Outro importante reconhecimento foi concedido à Igreja São Lourenço do Tejucupapo, localizada em Goiana, Pernambuco, junto com seu acervo de bens móveis e integrados. A igreja, que agora será registrada no Livro do Tombo Histórico, é um dos mais antigos monumentos que refletem a presença da Companhia de Jesus no Brasil. Além de suas significativas referências à formação das primeiras povoações coloniais, a igreja é notável pela qualidade dos trabalhos em cantaria. Para a comunidade quilombola de São Lourenço, que se considera remanescente do Quilombo de Catucá e é certificada pela Fundação Cultural Palmares desde 2005, o templo é um espaço central para celebrações religiosas, danças e rituais.
A conselheira relatora Isabela Oliveira Pereira destacou a importância desse tombamento ao afirmar: “Esse reconhecimento é um passo significativo para entendermos que o território é resultado de múltiplas experiências humanas ao longo do tempo. Preservar essas edificações não apenas assegura a conservação de um patrimônio secular, mas também protege referências que nos ajudam a compreender nossa identidade enquanto sociedade e como almejamos construir nosso futuro.”

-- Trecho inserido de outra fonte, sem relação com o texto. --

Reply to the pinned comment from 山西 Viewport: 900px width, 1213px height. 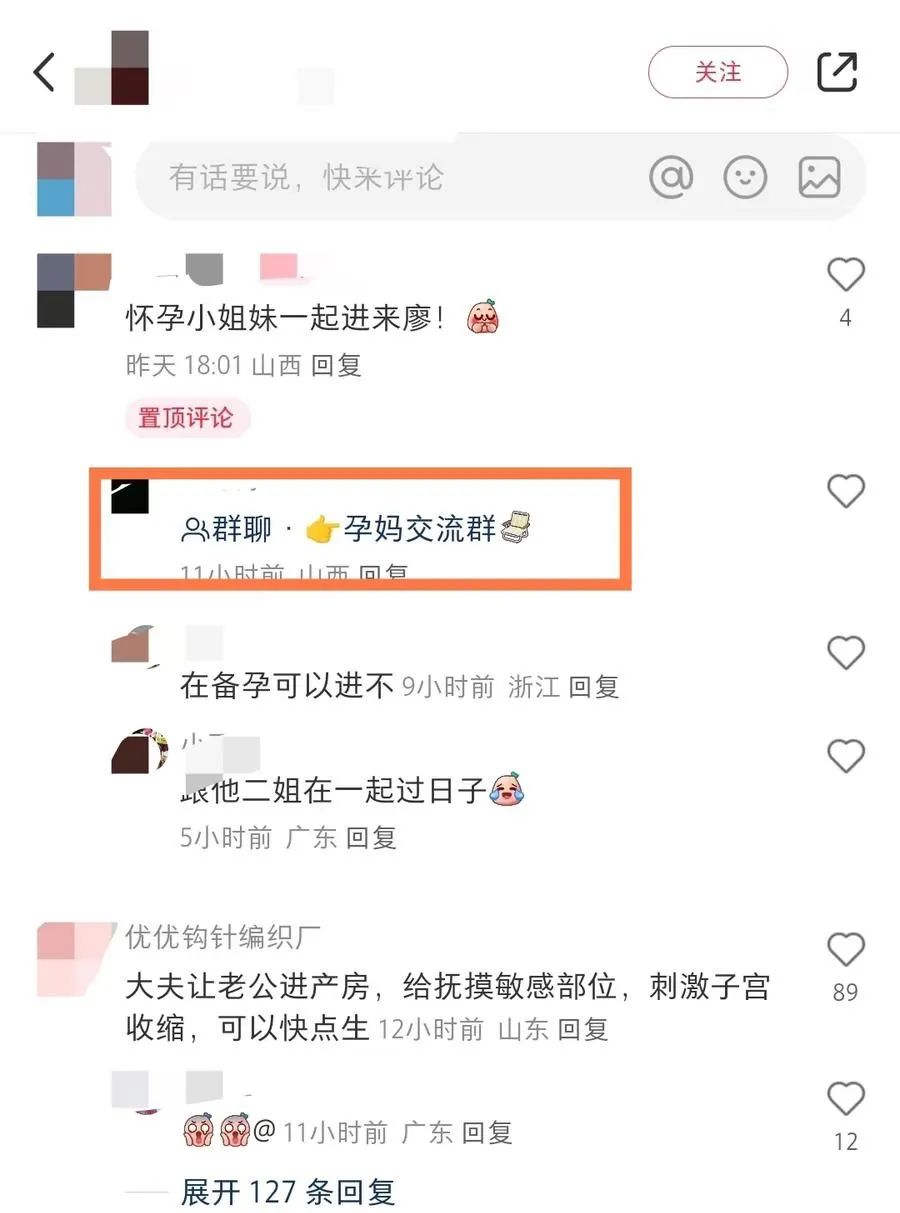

Maracatu Nação e Quilombo Tia Eva
Durante a mesma reunião, o Conselho também validou o Maracatu Nação como Patrimônio Cultural do Brasil, uma manifestação cultural rica e vital em Pernambuco e no Nordeste. Essa expressão cultural, intrinsecamente ligada às tradições afro-brasileiras, reafirma sua relevância após mais de uma década de reconhecimento, sinalizando a continuidade de suas práticas religiosas e a ampliação de sua presença tanto no Brasil quanto no exterior.
Além disso, a Comunidade Remanescente de Quilombo de Eva Maria de Jesus, conhecida como Tia Eva, em Campo Grande (MS), lançou o novo Livro do Tombo de Documentos e Sítios Detentores de Reminiscências Históricas de Antigos Quilombos, criado por meio da Portaria Iphan nº 185/2023. Essa comunidade é uma das mais antigas referências quilombolas urbanas do Brasil, sendo formada pelos descendentes da escravizada Eva Maria de Jesus, e se estabeleceu como um símbolo de resistência negra no estado do Mato Grosso do Sul.
O presidente do Iphan, Leandro Grass, enfatizou a relevância deste momento na história do patrimônio cultural: “A partir da Portaria 135, estamos afirmando que os quilombos contemporâneos são espaços vibrantes, cheios de histórias, valores, práticas e saberes que merecem ser reconhecidos e preservados.”